Kankuro hésite un peu, puis cède à la curiosité.
« De quoi as-tu rêvé ?
- De quand j'étais captif. » La voix de Gaara est dénuée d'émotion particulière.
Kankuro serre les poings. Le premier rêve de son petit frère est un cauchemar. Il fallait s'y attendre, sans doute. Cette fois-ci, l'envie de pleurer domine, mais ça fait de nombreuses années qu'il n'a pas versé une larme. Pourtant, il était un enfant plutôt pleurnichard. Temari a toujours été plus courageuse que lui.
« Je suis désolé », murmure-t-il. Il n'a jamais prononcé ces mots avec autant de sincérité.
Gaara ne lui demande pas de quoi il s'excuse. Il ne lui dit pas non plus qu'il n'a pas besoin de s'excuser. Au lieu de cela, il continue de le détailler de ses yeux verts, comme s'il cherchait une réponse à un questionnement intérieur.
« Temari m'a dit que tu étais parti à la poursuite de mes ravisseurs, au mépris de toute prudence », finit-il par dire.
Kankuro se demande ce qu'il faut entendre dans cette phrase. Un reproche, de la reconnaissance ? Un simple état de fait ?
« Elle m'a dit aussi que tu avais été empoisonné, continue Gaara, avec cette même impassibilité irritante. Et que tu avais failli mourir.
- C'est vrai. C'est Sakura Haruno, la partenaire de Naruto Uzumaki qui m'a sauvé. Cette fille est super douée. Il paraît qu'elle est l'élève de l'Hokage en personne. »
Gaara semble méditer l'information. Kankuro n'ignore pas que son frère a pris la jeune fille en otage lors de son combat contre Naruto Uzumaki. Les démons contre lesquels le garçon doit se battre n'ont pas tous disparu.
Le jeune Kazekage reste longtemps silencieux. Parfois, Kankuro voudrait pouvoir lire les pensées de son cadet, pour essayer de le comprendre, rien qu'un peu. À d'autres moments, il se dit qu'il ne vaut sans doute mieux pas.
Il est sur le point de se rendormir quand Gaara prend à nouveau la parole.
« Je crois que Temari s'est fait beaucoup de souci. Pour nous deux.
- Oui, ça n'a pas été facile pour elle. »

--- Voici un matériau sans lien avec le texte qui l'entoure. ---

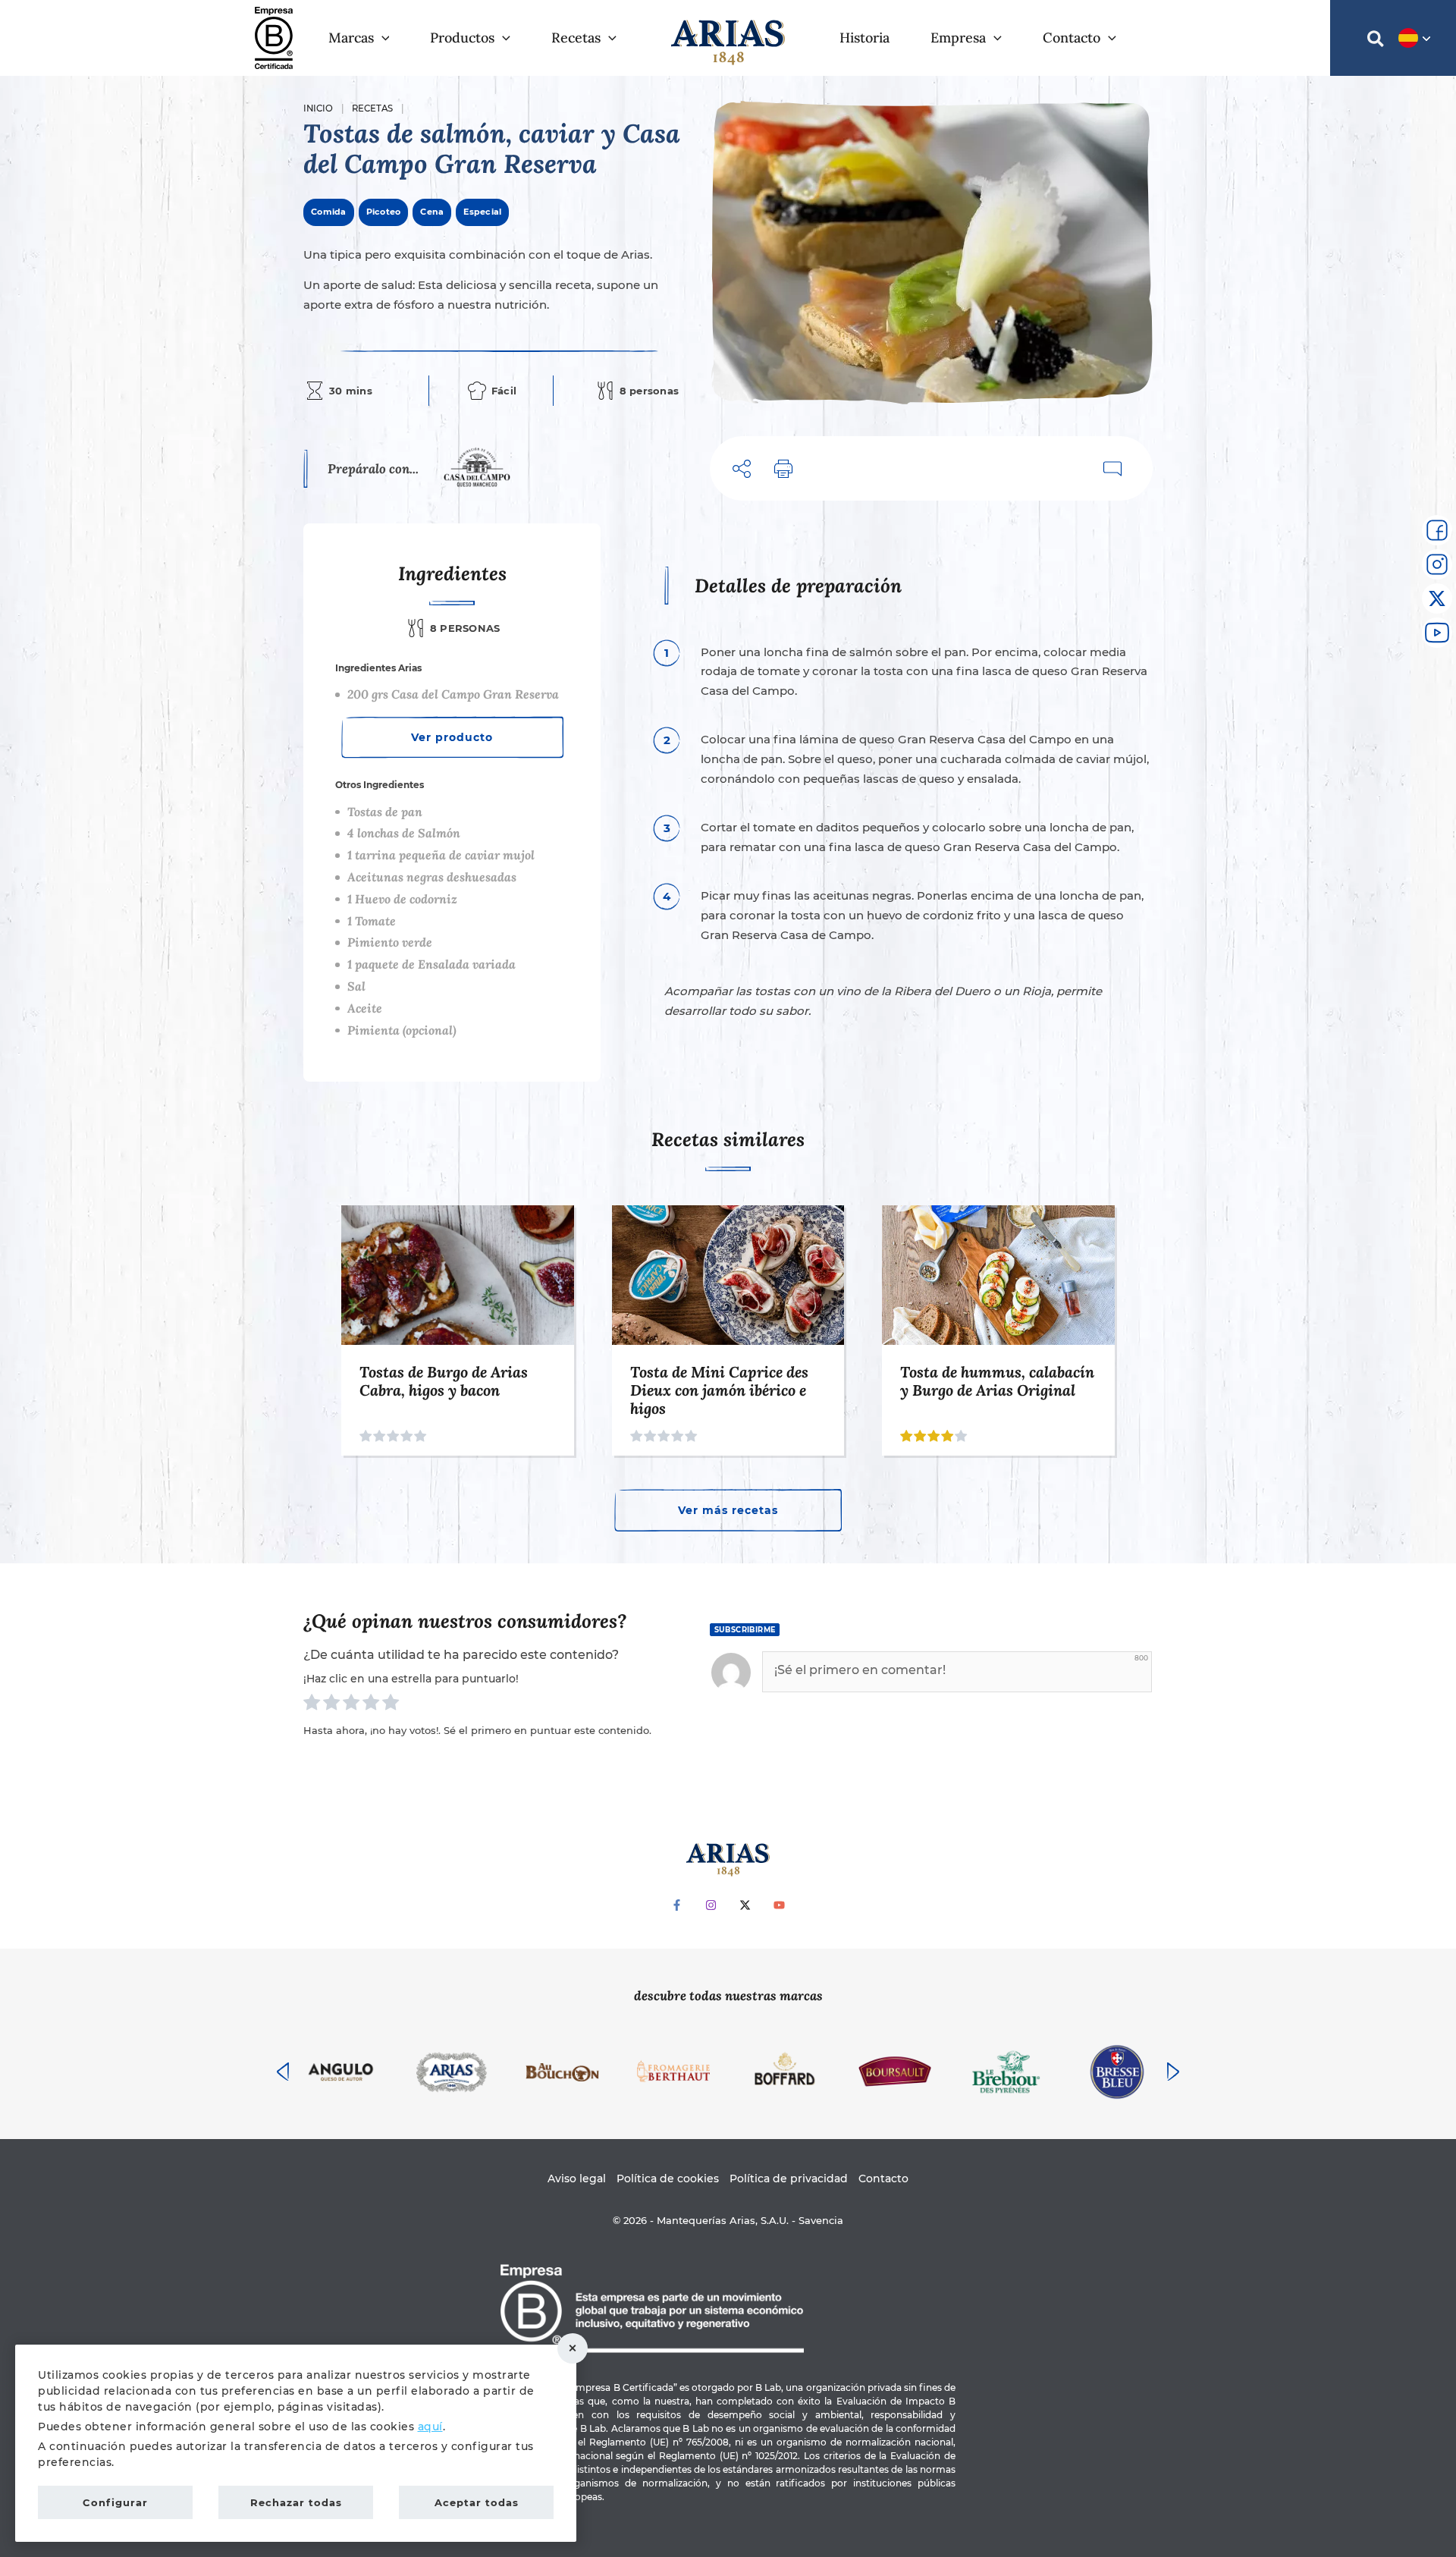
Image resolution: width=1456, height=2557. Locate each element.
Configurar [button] (115, 2502)
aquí (430, 2426)
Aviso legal (577, 2178)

Les deux garçons contemplent un moment leur sœur endormie, qui soupire dans son sommeil. Elle remue, faisant grincer le fauteuil, et une mèche de cheveux blonds glisse sur son visage. Son expression est paisible, et à la regarder, Kankuro se sent un peu rasséréné.
« Je suis content que tu ne sois pas mort, » dit brusquement Gaara.
L'expression de son visage reste neutre, mais Kankuro comprend à cet instant, dans un éclair de clairvoyance plutôt inhabituel chez lui, que c'est ce que son frère cherche à exprimer depuis tout à l'heure. Il sent quelque chose se nouer douloureusement au creux de son estomac, et une boule se former dans sa gorge.
Et alors, même si c'est loin d'être suffisant, même s'il y a bien plus à dire, et qu'il désespère d'y parvenir un jour, Kankuro répond :
« Moi aussi. Je suis content que tu ne sois pas mort. »
Parce qu'une chose est sûre, c'est que malgré l'accumulation des regrets et des non-dits, jamais on ne cesse d'être frères.